Python in the Cloud

[T] I Finished Programming My Python App... Now How Do I Deploy It? Here Is a Flowchart to Get You Started

As discussed in my previous article Finished Automate the Boring Stuff… Now What? 3 Essential Non-Python Skills Every Developer Needs one of the essential skills you will have to learn on your python journey is how to actually share it with other people.

Part of what makes software more valuable than gold is its ability to not only solve a problem for you, but to also solve that same problem for an unlimited number of people. Although writing an app to save 15 minutes from your work day is incredibly valuable, what if you could save 15 minutes a day for everyone in your department? Everyone in your company? Everyone in your field?
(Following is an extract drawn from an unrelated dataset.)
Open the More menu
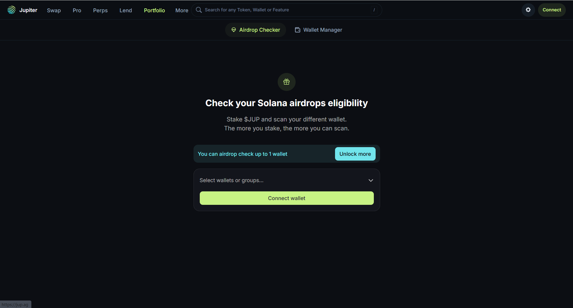pyautogui.click(x=181, y=10)
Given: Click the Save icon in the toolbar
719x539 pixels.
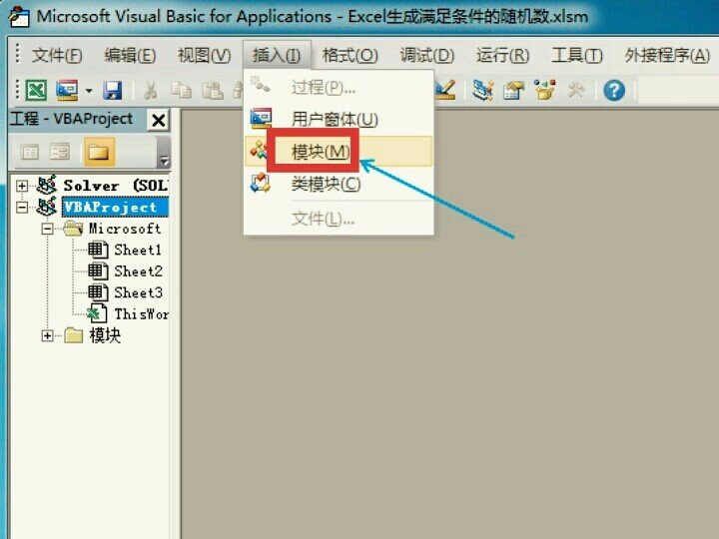Looking at the screenshot, I should pyautogui.click(x=113, y=91).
Additionally you don’t necessarily want to have to leave your laptop running whenever you want to run your code, do you? What happens when you leave for vacation? Or maybe you’d like to run your script every day at midnight?

In order to let your app reach its full potential, you’ll need to learn how to actually “deploy” it. Deployment is really just a fancy word for: “how to share my program so it can run on other computers easily”. This can be from them installing an .exe file, visiting a website, or having your app run automatically on a server computer so that you can shut yours off when you leave work for the day.

As a beginner or intermediate programming trying to push your skills to the next level, it’s very easy to feel lost at sea with all of the different deployment options and technologies for your app:

I created a flow chart to get you started on your deployment journey:

Deployment Flowchart Image

Next Steps

Want to dive into one of the suggestions? Want a step-by-step guide so that you can be confident you can share your python app with ease? Subscribe to my mailing list to be the first notified on future tutorials (and to let me know what kind of content you’re looking for!)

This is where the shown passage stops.